*** Opening of Data to examine ***
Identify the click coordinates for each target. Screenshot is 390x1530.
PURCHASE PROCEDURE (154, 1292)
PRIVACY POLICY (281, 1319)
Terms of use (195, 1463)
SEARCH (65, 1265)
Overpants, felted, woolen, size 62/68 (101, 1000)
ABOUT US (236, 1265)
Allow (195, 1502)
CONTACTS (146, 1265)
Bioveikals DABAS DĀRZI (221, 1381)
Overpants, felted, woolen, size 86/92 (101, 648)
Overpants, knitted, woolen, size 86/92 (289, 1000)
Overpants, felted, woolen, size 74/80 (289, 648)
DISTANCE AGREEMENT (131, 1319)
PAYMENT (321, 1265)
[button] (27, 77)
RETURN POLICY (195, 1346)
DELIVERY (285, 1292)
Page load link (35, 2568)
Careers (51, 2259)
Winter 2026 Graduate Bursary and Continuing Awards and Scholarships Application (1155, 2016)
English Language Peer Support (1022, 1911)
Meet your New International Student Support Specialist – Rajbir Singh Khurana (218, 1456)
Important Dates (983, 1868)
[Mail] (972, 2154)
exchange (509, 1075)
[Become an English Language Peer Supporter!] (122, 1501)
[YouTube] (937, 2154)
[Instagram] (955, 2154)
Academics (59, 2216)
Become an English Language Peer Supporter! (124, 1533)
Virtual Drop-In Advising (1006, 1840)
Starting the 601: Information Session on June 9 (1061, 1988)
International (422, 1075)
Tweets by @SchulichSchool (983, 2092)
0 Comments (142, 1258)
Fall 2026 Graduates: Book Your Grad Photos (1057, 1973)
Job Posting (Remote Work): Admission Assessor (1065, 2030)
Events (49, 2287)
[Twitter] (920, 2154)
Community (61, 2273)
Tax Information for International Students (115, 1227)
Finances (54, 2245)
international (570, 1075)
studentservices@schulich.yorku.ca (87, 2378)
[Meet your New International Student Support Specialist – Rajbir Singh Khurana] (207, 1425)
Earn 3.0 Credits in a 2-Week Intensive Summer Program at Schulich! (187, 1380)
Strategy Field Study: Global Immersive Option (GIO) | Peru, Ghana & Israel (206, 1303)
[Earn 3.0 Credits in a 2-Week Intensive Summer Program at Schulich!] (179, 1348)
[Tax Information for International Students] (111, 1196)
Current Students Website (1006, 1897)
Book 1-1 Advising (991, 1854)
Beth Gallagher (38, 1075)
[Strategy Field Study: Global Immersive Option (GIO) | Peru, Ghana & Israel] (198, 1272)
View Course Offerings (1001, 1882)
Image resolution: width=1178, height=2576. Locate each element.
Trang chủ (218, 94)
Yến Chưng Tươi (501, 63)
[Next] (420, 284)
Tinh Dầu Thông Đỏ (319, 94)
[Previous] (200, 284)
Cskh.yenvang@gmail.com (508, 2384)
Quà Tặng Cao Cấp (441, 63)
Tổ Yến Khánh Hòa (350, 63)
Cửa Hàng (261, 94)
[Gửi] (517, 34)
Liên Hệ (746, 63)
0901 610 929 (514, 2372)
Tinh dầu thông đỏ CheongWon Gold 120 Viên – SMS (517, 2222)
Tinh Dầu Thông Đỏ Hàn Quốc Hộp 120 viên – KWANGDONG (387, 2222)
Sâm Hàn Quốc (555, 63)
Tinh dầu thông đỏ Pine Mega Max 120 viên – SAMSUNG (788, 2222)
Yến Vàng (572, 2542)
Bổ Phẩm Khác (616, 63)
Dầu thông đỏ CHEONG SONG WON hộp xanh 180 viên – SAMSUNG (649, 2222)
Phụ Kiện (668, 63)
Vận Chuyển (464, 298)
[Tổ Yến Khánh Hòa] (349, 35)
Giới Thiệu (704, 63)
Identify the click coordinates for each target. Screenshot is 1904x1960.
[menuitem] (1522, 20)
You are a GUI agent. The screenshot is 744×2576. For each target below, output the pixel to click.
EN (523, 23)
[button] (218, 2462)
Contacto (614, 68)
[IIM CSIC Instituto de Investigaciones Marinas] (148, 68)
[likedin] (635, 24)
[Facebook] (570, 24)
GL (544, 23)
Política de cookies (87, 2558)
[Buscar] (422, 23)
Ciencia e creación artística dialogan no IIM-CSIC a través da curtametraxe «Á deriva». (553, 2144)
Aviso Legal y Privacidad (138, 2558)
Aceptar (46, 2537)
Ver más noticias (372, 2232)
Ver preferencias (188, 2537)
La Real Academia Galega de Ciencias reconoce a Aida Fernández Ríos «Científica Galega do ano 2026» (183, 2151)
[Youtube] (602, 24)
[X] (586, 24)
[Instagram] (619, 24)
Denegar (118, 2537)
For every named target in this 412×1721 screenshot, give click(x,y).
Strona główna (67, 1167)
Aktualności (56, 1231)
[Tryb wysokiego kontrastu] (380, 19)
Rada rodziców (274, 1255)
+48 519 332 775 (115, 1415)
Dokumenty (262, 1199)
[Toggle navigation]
*** Close of Data to examine ***
Exercise brief:
Produce an exact copy of the lines from the one containing "Contacto (614, 68)" through the final line of the data, both ends included, and only those.

Result for this task:
Contacto (614, 68)
[IIM CSIC Instituto de Investigaciones Marinas] (148, 68)
[likedin] (635, 24)
[Facebook] (570, 24)
GL (544, 23)
Política de cookies (87, 2558)
[Buscar] (422, 23)
Ciencia e creación artística dialogan no IIM-CSIC a través da curtametraxe «Á deriva». (553, 2144)
Aviso Legal y Privacidad (138, 2558)
Aceptar (46, 2537)
Ver más noticias (372, 2232)
Ver preferencias (188, 2537)
La Real Academia Galega de Ciencias reconoce a Aida Fernández Ríos «Científica Galega do ano 2026» (183, 2151)
[Youtube] (602, 24)
[X] (586, 24)
[Instagram] (619, 24)
Denegar (118, 2537)
For every named target in this 412×1721 screenshot, give click(x,y).
Strona główna (67, 1167)
Aktualności (56, 1231)
[Tryb wysokiego kontrastu] (380, 19)
Rada rodziców (274, 1255)
+48 519 332 775 (115, 1415)
Dokumenty (262, 1199)
[Toggle navigation]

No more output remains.